Desolation and darkness permeate every nihilistic note and pained shriek of Mannveira’s debut full-length, ‘Vítahringur’, which oozes oppressive discontentment across its five bleak requiems from the void. Averaging seven minutes, each individual song is an exercise in sheer misery, crafted and executed with an all-consuming sense of rage and despondency that cannot be faked. And somehow the whole is greater than the sum of these parts.

To all intents and purposes the album represents a sharp descent to the lowest depths of the human psyche, the brief and blunt mid-paced stomp of ‘Ópin rjúfa þögnina’ setting the tone, delivering daggers of despair and seething hostility in a captivating and distinctly Icelandic manner. The shortest song on the album is followed by the longest, the ominous and corrupt opening strains of ‘Í köldum faðmi’ heralding disquiet and unease before a detonation of destructive violence triggers an infectious flurry of turbulence and terror.

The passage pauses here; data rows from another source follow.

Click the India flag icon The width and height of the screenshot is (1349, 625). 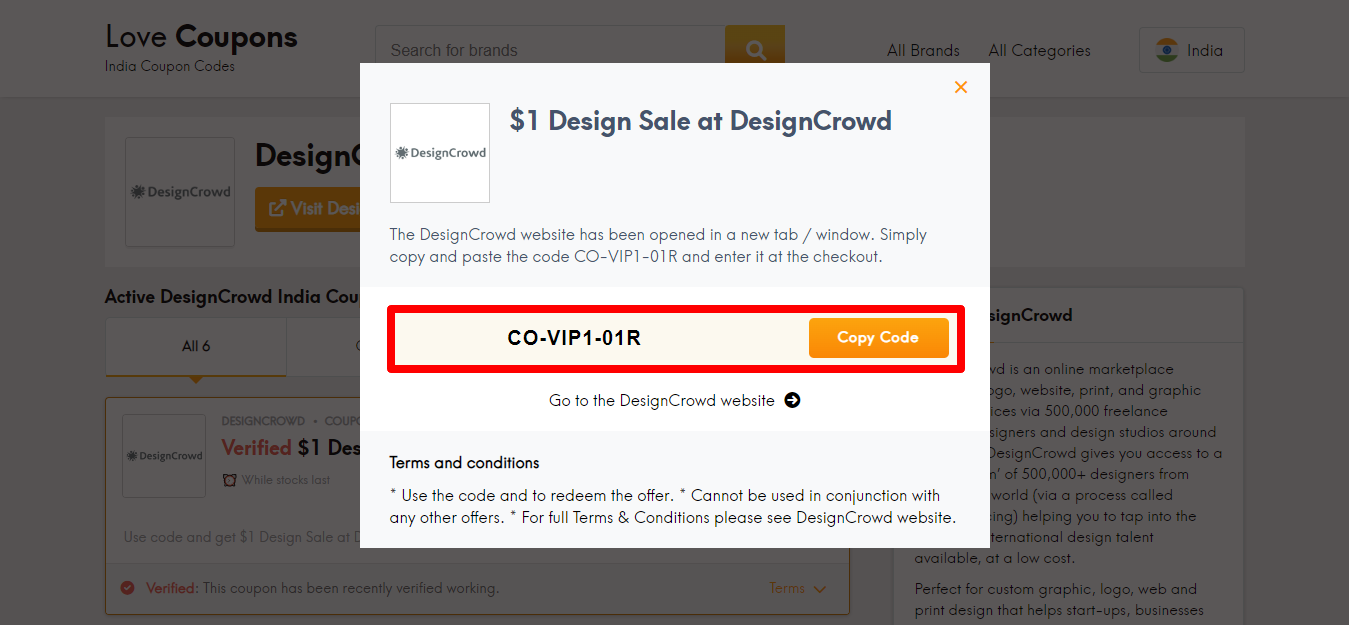tap(1166, 50)
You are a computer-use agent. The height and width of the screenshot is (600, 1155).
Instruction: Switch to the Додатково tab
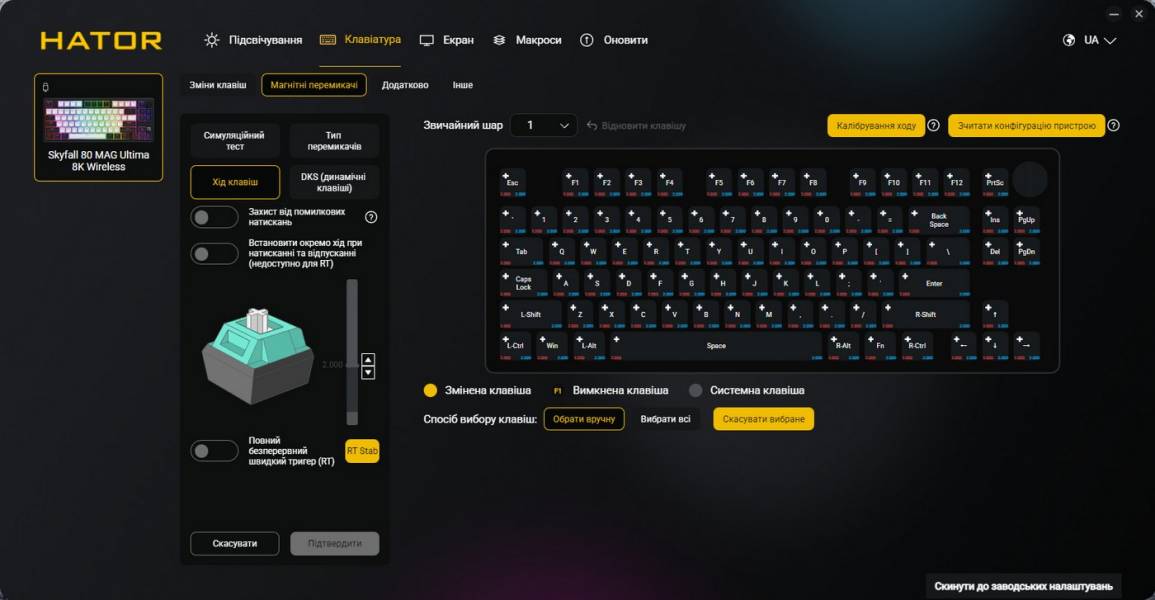(405, 85)

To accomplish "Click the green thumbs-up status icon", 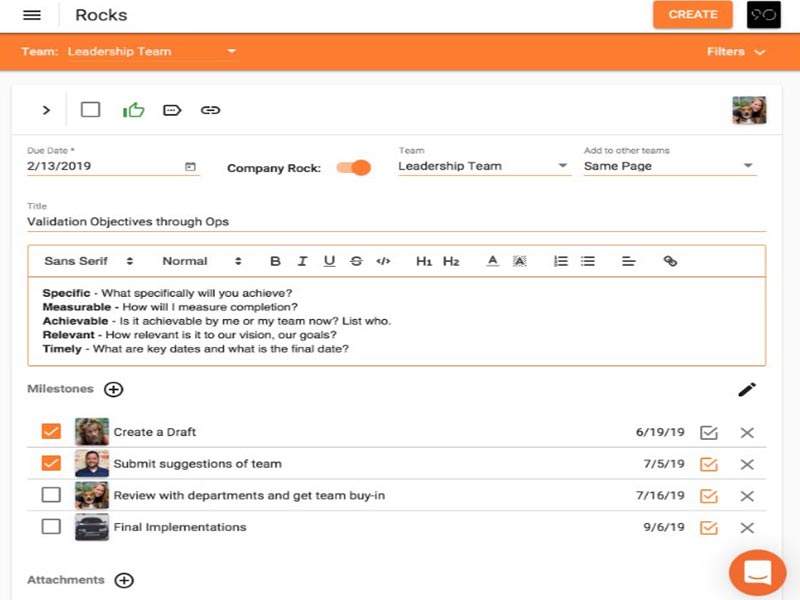I will pyautogui.click(x=133, y=110).
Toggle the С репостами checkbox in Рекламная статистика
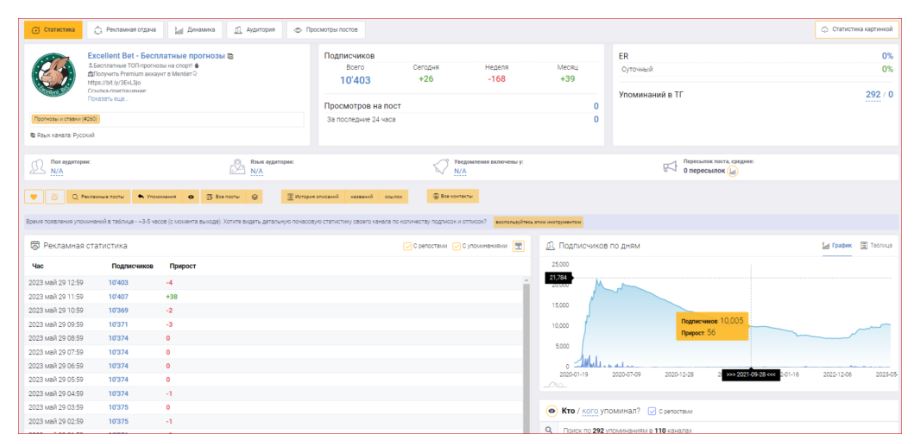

Listening to the second track on headphones, I can detect some strange haunting sounds drifting in and out of my admittedly-diminishing plane of auditory perception.  Indeed, there is so much detail and finesse beneath the ugly surface of ‘Vítahringur’ – the percussion on the soul-destroying title track being a case in point – that I would highly recommend trying the headphone experience at least once.

The musicianship is excellent throughout and the album has been graced with a fantastic production (by close acquaintance D.G. from Misþyrming, who also helped out with the ambient parts), which allows every harrowing blow to strike and penetrate precisely as it was intended to. Despite what I’ve said about the inherent negativity evident in Mannveira’s music, which can at times be close to overwhelming, ‘Vítahringur’ is my no means a depressive record. It may be coming from a dark place emotionally but it still possesses an adequate profusion of energy, vitality and aggression to qualify as Black Metal first and foremost.

A fresh twist on the dissonant and dizzying Icelandic template and definitely a resounding triumph.